Going back to simple divisions: a SpaceX launch with the Falcon 9 – $67 million – can mean an expense of $3,000 for every kilo of payload transported. With the Falcon Heavy, it even drops to about $1,500. A huge difference, for example, with the first reusable U.S. space vehicle (and orbiter). The Space Shuttle promised a revolution: the system was supposed to offer substantial savings given the shuttle’s (orbiter’s) reusability. In reality, it ended up costing an average of over a billion per launch and about $30,000 per kilo, six times more than the colossal Saturn V. Compared to the Falcon 9, ten times more expensive, 20 compared to the Falcon Heavy.

If we launch together…

Twenty-two tons – the mass a Falcon 9 can carry into low Earth orbit – is a lot. Few have payloads so heavy to launch into low orbit, especially for a single satellite. That’s why Starlink has come to deploy up to 60 satellites in a single launch, totaling almost 20 tons. What has changed the space launch market, lowering the price, is precisely the sharing of the same launcher by different clients. The most “extreme” example is the rideshare missions with which SpaceX more or less regularly delivers to space dozens of smallsats, each weighing between tens and hundreds of kilograms. The price per kilo in this case goes up to $6,000. But those who need to launch a 50-kilogram satellite have little choice but to pay, instead of $300,000 for a rideshare launch, maybe $75 million for a dedicated mission with a lighter launcher like Rocket Lab’s Electron.

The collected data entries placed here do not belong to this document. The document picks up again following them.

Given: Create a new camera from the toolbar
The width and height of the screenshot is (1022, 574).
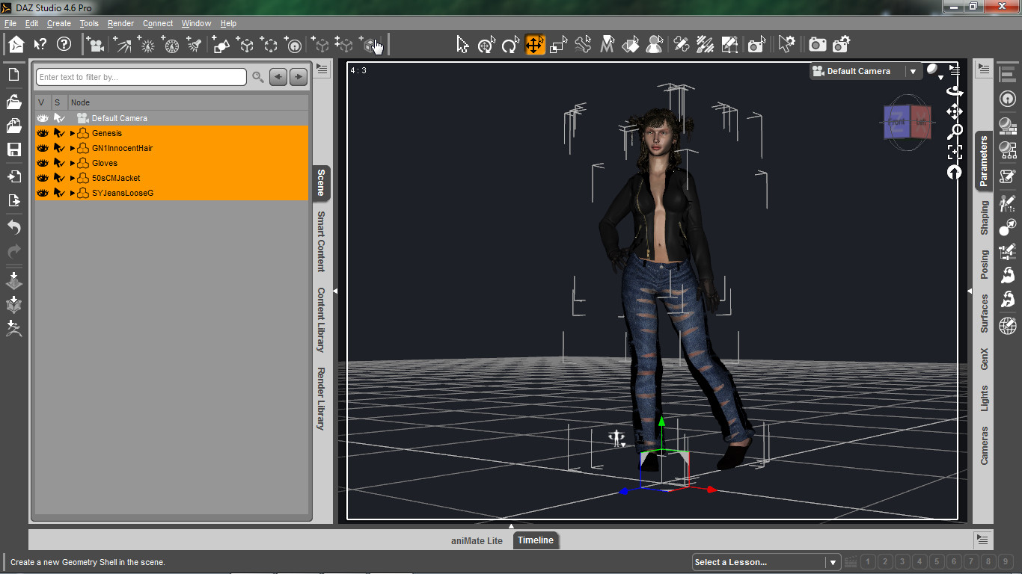Looking at the screenshot, I should click(x=95, y=45).
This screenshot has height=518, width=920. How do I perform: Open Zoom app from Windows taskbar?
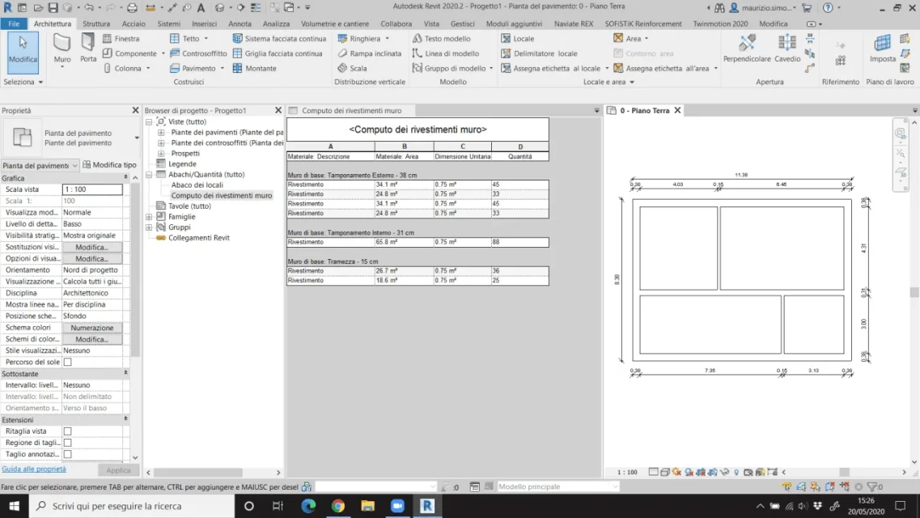pos(397,506)
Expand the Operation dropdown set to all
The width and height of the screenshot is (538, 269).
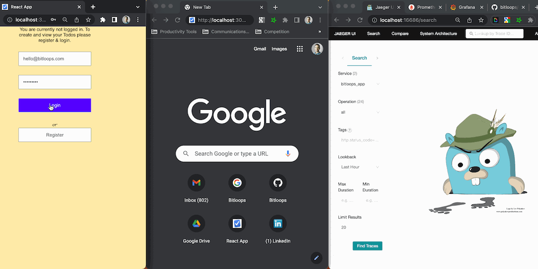click(360, 112)
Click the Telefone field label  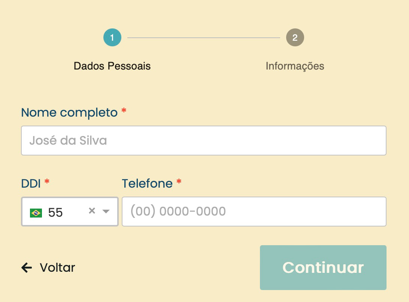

It’s a matter of opportunity and how much one is willing to invest to ensure a dedicated  service (tailor-made) or to adapt to conditions and timings not chosen but with more advantageous prices (in rideshare). Until recently unavailable on the market, today the choice guarantees an increasingly wide audience of stakeholders access to space. And to SpaceX, the control of a substantial portion of a new market.

This, with some simplification, is SpaceX today: a company that, as the third part of this overview will recount, others are chasing.